══ Dataset excerpts
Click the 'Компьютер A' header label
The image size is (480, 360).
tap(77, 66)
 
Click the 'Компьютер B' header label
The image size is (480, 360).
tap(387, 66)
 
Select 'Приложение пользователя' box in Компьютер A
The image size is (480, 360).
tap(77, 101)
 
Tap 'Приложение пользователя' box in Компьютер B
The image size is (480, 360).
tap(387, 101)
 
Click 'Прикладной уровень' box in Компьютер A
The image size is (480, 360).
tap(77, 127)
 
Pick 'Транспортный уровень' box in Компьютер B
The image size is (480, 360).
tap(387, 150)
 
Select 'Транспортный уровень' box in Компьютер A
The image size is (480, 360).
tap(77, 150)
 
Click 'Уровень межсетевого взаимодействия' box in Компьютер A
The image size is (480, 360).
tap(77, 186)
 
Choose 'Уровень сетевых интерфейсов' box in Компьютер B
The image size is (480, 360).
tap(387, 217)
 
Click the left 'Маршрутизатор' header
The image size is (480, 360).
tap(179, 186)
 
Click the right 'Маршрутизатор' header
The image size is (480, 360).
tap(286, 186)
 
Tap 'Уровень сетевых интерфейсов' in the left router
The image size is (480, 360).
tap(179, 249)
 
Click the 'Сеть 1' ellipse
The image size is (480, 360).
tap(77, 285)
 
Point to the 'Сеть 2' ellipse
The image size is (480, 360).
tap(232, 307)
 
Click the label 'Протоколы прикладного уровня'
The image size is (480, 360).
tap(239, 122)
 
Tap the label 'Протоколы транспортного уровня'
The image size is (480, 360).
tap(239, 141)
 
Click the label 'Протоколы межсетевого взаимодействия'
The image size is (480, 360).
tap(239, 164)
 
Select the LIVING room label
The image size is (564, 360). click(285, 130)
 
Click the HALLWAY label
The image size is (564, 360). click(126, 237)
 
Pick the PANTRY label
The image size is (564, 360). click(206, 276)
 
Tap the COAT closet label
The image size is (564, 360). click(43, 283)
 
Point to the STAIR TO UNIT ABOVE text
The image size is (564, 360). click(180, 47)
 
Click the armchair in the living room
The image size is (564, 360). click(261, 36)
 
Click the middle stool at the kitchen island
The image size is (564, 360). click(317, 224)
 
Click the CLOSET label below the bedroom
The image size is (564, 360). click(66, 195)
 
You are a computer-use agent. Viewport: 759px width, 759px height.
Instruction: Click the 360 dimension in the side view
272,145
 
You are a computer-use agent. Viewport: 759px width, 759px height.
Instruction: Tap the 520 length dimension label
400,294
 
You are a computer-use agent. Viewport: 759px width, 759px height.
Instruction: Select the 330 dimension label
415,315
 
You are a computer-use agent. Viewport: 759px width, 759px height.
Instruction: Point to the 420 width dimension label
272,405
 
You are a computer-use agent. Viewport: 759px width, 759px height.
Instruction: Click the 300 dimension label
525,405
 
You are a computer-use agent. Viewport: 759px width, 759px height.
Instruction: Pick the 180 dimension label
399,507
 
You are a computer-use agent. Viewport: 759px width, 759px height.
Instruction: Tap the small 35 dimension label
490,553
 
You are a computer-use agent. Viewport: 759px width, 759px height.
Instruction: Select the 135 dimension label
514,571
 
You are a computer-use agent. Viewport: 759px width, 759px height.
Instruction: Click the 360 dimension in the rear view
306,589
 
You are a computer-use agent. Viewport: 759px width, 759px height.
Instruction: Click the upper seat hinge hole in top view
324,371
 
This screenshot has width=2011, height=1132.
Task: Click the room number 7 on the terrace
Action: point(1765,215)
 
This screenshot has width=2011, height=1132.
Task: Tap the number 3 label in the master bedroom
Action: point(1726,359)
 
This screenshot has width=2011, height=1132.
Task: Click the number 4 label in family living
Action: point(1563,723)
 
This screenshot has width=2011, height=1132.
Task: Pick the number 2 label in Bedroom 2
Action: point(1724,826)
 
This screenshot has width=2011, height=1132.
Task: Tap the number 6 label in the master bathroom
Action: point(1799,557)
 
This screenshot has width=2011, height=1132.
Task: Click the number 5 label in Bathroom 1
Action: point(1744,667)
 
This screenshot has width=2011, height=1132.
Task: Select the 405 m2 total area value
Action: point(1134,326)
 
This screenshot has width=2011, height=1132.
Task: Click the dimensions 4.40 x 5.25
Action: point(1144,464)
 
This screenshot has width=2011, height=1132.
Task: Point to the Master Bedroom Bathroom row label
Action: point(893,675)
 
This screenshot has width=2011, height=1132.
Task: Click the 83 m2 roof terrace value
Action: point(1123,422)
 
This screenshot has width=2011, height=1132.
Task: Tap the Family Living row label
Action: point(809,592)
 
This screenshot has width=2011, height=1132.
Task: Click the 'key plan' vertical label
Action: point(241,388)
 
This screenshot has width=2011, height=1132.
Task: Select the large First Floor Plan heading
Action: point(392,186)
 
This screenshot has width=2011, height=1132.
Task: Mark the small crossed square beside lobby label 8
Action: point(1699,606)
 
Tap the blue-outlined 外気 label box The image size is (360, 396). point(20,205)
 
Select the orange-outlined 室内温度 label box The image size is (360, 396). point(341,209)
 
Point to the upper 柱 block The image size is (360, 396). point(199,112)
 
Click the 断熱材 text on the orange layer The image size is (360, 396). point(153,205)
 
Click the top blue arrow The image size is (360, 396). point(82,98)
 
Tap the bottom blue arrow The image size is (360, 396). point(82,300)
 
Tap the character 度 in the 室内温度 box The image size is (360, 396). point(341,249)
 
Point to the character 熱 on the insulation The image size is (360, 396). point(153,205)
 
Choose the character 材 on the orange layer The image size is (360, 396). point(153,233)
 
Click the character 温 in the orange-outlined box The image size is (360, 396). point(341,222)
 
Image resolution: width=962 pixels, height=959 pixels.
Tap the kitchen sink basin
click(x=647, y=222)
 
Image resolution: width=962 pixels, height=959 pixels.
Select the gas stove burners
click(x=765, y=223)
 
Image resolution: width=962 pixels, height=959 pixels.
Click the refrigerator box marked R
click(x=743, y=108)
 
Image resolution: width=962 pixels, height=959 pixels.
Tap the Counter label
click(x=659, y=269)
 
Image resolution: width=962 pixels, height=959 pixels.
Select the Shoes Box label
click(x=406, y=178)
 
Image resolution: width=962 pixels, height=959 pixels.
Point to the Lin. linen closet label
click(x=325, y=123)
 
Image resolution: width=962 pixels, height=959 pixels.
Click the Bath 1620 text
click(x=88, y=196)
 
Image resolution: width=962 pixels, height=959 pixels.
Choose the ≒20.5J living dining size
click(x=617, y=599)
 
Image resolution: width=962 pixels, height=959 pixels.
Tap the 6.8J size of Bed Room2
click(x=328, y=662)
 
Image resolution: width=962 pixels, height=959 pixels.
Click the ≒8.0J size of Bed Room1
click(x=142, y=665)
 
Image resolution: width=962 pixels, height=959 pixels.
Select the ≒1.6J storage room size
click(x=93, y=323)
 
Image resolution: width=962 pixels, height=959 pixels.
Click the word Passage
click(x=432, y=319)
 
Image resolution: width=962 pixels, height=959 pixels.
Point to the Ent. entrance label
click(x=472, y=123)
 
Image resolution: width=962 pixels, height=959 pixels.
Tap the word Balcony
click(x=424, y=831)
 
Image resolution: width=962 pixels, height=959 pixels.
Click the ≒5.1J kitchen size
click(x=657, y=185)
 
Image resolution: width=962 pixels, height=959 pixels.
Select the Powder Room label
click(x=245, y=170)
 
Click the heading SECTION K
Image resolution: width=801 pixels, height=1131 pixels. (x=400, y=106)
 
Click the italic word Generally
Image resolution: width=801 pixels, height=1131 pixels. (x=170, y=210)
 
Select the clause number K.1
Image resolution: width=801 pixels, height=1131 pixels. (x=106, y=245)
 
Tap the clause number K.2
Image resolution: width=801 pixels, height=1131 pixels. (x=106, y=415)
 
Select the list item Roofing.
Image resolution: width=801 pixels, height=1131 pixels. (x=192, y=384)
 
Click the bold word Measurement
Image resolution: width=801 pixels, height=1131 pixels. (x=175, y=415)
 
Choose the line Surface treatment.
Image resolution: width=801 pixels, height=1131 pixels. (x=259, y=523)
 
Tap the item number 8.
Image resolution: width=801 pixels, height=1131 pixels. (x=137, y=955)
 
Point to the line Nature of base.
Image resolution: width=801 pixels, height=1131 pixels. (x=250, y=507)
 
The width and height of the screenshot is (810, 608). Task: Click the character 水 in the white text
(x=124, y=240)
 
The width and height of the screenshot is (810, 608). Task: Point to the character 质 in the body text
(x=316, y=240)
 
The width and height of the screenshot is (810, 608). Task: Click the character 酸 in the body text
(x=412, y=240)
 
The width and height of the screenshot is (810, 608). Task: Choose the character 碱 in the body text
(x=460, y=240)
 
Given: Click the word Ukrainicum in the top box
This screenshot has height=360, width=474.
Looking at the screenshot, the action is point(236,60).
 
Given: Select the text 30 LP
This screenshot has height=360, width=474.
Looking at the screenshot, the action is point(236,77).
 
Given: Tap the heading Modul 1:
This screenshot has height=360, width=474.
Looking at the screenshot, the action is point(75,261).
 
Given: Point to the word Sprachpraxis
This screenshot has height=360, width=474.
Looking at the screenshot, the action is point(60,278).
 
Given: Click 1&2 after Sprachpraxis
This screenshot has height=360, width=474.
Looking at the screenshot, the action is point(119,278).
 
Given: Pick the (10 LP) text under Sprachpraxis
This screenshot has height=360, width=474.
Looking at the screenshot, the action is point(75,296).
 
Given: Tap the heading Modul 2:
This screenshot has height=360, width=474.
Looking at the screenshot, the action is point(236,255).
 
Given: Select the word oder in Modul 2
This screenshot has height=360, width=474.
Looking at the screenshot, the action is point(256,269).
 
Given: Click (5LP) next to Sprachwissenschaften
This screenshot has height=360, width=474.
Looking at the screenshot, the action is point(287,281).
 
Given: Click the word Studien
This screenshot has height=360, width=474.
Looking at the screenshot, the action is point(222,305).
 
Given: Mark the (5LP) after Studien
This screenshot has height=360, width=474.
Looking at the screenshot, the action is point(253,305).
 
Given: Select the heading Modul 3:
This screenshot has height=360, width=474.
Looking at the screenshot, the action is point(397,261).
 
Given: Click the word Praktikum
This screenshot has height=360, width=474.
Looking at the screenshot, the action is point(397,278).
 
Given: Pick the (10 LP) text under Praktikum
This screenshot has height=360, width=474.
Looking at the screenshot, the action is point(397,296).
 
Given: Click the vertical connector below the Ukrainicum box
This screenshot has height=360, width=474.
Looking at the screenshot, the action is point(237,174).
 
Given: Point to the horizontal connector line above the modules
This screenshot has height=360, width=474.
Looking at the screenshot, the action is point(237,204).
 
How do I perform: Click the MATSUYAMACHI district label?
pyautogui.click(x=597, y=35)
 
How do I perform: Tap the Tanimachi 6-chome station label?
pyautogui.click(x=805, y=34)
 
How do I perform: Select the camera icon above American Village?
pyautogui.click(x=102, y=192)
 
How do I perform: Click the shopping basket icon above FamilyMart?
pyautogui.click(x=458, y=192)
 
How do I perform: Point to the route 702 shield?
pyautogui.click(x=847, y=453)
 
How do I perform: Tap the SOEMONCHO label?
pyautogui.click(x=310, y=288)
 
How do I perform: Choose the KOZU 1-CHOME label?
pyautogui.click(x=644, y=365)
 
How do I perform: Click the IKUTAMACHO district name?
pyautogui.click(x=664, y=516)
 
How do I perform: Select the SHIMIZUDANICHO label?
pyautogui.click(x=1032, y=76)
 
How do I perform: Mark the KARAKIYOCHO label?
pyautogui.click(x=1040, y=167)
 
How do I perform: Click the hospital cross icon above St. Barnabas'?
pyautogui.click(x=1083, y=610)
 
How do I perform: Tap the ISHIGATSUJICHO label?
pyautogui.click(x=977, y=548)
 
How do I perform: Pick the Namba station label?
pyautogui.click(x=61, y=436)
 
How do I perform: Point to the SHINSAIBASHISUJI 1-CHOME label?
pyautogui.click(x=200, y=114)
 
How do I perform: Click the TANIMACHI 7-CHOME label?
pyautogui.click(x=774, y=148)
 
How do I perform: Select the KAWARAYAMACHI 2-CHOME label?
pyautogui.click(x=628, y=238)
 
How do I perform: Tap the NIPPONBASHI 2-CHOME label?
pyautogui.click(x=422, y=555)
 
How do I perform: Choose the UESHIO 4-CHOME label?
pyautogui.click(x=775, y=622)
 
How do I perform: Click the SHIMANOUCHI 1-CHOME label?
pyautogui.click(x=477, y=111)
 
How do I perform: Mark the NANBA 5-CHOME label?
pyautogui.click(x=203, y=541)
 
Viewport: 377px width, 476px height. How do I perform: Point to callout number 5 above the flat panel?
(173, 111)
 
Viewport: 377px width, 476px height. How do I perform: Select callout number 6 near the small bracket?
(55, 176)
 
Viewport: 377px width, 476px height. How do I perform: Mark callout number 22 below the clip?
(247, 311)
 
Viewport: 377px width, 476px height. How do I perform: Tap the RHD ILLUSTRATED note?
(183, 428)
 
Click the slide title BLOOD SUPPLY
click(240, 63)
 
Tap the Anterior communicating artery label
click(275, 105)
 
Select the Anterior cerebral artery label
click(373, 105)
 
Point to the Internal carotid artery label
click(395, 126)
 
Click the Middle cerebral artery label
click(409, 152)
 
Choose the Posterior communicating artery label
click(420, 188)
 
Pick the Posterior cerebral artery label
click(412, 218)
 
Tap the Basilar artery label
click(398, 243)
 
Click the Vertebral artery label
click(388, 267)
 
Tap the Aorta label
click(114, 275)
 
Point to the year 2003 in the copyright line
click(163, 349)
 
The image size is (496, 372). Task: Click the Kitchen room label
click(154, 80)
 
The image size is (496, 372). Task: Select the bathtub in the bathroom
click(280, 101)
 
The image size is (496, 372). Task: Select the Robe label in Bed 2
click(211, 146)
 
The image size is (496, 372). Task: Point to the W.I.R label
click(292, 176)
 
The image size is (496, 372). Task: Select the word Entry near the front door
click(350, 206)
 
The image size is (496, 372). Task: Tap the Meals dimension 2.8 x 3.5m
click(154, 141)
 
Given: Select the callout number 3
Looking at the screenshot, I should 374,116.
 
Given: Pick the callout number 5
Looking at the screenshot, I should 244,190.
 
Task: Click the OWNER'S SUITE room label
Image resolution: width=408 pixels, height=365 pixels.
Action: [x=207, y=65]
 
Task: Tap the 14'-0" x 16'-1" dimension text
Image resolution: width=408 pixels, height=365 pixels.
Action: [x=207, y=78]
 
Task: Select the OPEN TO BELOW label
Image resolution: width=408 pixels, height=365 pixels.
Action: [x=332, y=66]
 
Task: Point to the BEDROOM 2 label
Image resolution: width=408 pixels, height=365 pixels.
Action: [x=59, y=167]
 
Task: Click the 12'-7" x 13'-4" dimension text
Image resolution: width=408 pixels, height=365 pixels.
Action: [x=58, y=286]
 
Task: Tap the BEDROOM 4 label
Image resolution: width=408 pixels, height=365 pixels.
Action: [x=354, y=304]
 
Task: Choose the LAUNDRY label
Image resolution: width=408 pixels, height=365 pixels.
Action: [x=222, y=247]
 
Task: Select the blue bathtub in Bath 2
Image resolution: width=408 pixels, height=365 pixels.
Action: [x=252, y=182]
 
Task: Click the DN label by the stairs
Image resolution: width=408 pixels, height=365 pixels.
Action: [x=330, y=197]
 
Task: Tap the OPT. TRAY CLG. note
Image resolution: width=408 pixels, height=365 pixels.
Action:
════
**Given task:** Please rewrite the records above, from the start of the records up to and including the line with "The image size is (564, 360). click(180, 47)", requests included, and offset every coordinate in the answers by adding 53 to it.

**Written answer:**
Click the 'Компьютер A' header label
The image size is (480, 360).
tap(130, 119)
 
Click the 'Компьютер B' header label
The image size is (480, 360).
tap(440, 119)
 
Select 'Приложение пользователя' box in Компьютер A
The image size is (480, 360).
tap(130, 154)
 
Tap 'Приложение пользователя' box in Компьютер B
The image size is (480, 360).
tap(440, 154)
 
Click 'Прикладной уровень' box in Компьютер A
The image size is (480, 360).
tap(130, 180)
 
Pick 'Транспортный уровень' box in Компьютер B
The image size is (480, 360).
tap(440, 203)
 
Select 'Транспортный уровень' box in Компьютер A
The image size is (480, 360).
tap(130, 203)
 
Click 'Уровень межсетевого взаимодействия' box in Компьютер A
The image size is (480, 360).
tap(130, 239)
 
Choose 'Уровень сетевых интерфейсов' box in Компьютер B
The image size is (480, 360).
tap(440, 270)
 
Click the left 'Маршрутизатор' header
The image size is (480, 360).
tap(232, 239)
 
Click the right 'Маршрутизатор' header
The image size is (480, 360).
tap(339, 239)
 
Tap 'Уровень сетевых интерфейсов' in the left router
The image size is (480, 360).
tap(232, 302)
 
Click the 'Сеть 1' ellipse
The image size is (480, 360).
tap(130, 338)
 
Point to the 'Сеть 2' ellipse
The image size is (480, 360).
tap(285, 360)
 
Click the label 'Протоколы прикладного уровня'
The image size is (480, 360).
tap(292, 175)
 
Tap the label 'Протоколы транспортного уровня'
The image size is (480, 360).
tap(292, 194)
 
Click the label 'Протоколы межсетевого взаимодействия'
The image size is (480, 360).
tap(292, 217)
 
Select the LIVING room label
The image size is (564, 360). click(338, 183)
 
Click the HALLWAY label
The image size is (564, 360). click(179, 290)
 
Pick the PANTRY label
The image size is (564, 360). click(259, 329)
 
Tap the COAT closet label
The image size is (564, 360). click(96, 336)
 
Point to the STAIR TO UNIT ABOVE text
The image size is (564, 360). click(233, 100)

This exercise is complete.